→ **EXTRAIT CHOISI**:

----

A la veille des élections d'octobre dernier, nous publiions un éditorial intitulé "Dépôt de bilan" où nous dénoncions la prise en otage des électeurs grecs dans un jeu purement électoraliste de maintien au pouvoir ; mais, si nous sommes toujours prompts à pointer du doigt les travers de la démocratie "à la grecque", nous n'allons pas nous priver de souligner aussi ses qualités uniques qui devraient faire méditer dans la région et bien au-delà.
Oui, les élections législatives anticipées d'octobre 2009 avaient pour seul objet de permettre à l'un (Caramanlis) de se maintenir au pouvoir ou à l'autre (Papandreou), qui en avait fait sa "papagalia", d'y accéder. Le pauvre électeur devait trancher sans que rien n'exige une telle anticipation du calendrier électoral. Certes, on avait évoqué la… grippe H1N1, la crise financière, la fatigue de l'exécutif après deux ans de gouvernement, mais personne n'était dupe des enjeux. De la grippe à l'époque on ne savait pas grande chose, de la crise financière on ne cessait de dire que la Grèce était moins exposée que le reste du monde de par son faible niveau d'échanges internationaux. Quant à la fatigue… les ministres et le premier d'entre eux venaient de rentrer tous frais-bronzés des vacances d'été…
Mais ce qui a été dit, on ne va pas le redire, ni refaire l'Histoire, ces élections ont finalement eu lieu et ont conduit à l'alternance qu'on connaît. Une banalité. Certes, mais nous sommes dans les Balkans ! Dans quel autre pays de la région, les électeurs se déplacent-ils aussi massivement – 71 % de participation – pour exercer leur devoir de citoyen, même dans une élection sans enjeu et deux ans seulement après la précédente convocation aux urnes ? Dans quel autre pays, les élections législatives – dont tout le monde prédisait qu'elles allaient en plus entraîner l'alternance politique – se déroulent-elles sans observateurs internationaux, et qu'aucune voix ne s'élève pour dénoncer la moindre irrégularité ? Dans quel autre pays de la région, en dehors de la Grèce, les résultats électoraux sont-ils proclamés sans qu'on assiste à des affrontements entre militants gagnants et perdants ? L'instabilité et les tensions de tout ordre sont telles dans les Balkans – ethniques dans la voisine FYROM et en Serbie, claniques en Albanie, paléo-politiques en Bulgarie, politico-militaro-religieuses en Turquie – que le déroulement pacifique d'un scrutin mérite d'être souligné.
Toutefois la maturité politique ne s'arrête pas là. Que n'a-t-on prédit, au lendemain des résultats, pour le perdant – qu'il fût le socialiste PASOK ou le conservateur ND. Oh, pas grande chose. Simplement, l'explosion du parti perdant sous la pression de la rivalité entre dauphins.

----

→ **DOCUMENTS SOURCES**:
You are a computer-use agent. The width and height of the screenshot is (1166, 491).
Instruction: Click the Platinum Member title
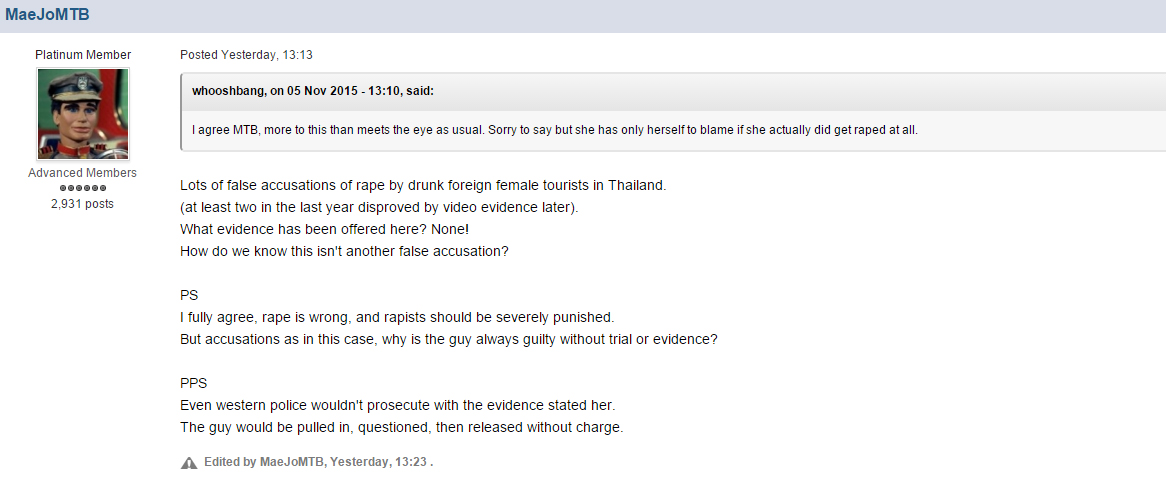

----

→ **TRAVAIL À FAIRE**:
**1)** Relevez les pays des Balkans que l'éditorial présente comme touchés par l'instabilité. Précisez pour chacun la nature des tensions indiquée.
**2)** Dites si chaque affirmation s'accorde avec l'éditorial, en citant les mots décisifs :
(a) La participation aux élections d'octobre 2009 a atteint 71 %.
(b) Ces élections législatives se sont déroulées sous le contrôle d'observateurs internationaux.
(c) L'éditorial intitulé « Dépôt de bilan » a paru après les élections.
Les lignes n'interviennent en rien dans ces exercices.

→ **CORRIGÉS COMPLETS**:
**1)**
- FYROM : tensions ethniques
- Serbie : tensions ethniques
- Albanie : tensions claniques
- Bulgarie : tensions paléo-politiques
- Turquie : tensions politico-militaro-religieuses

**2)**
(a) Oui : « 71 % de participation ».
(b) Non : « se déroulent-elles sans observateurs internationaux ».
(c) Non : « A la veille des élections d'octobre dernier, nous publiions un éditorial intitulé "Dépôt de bilan" ».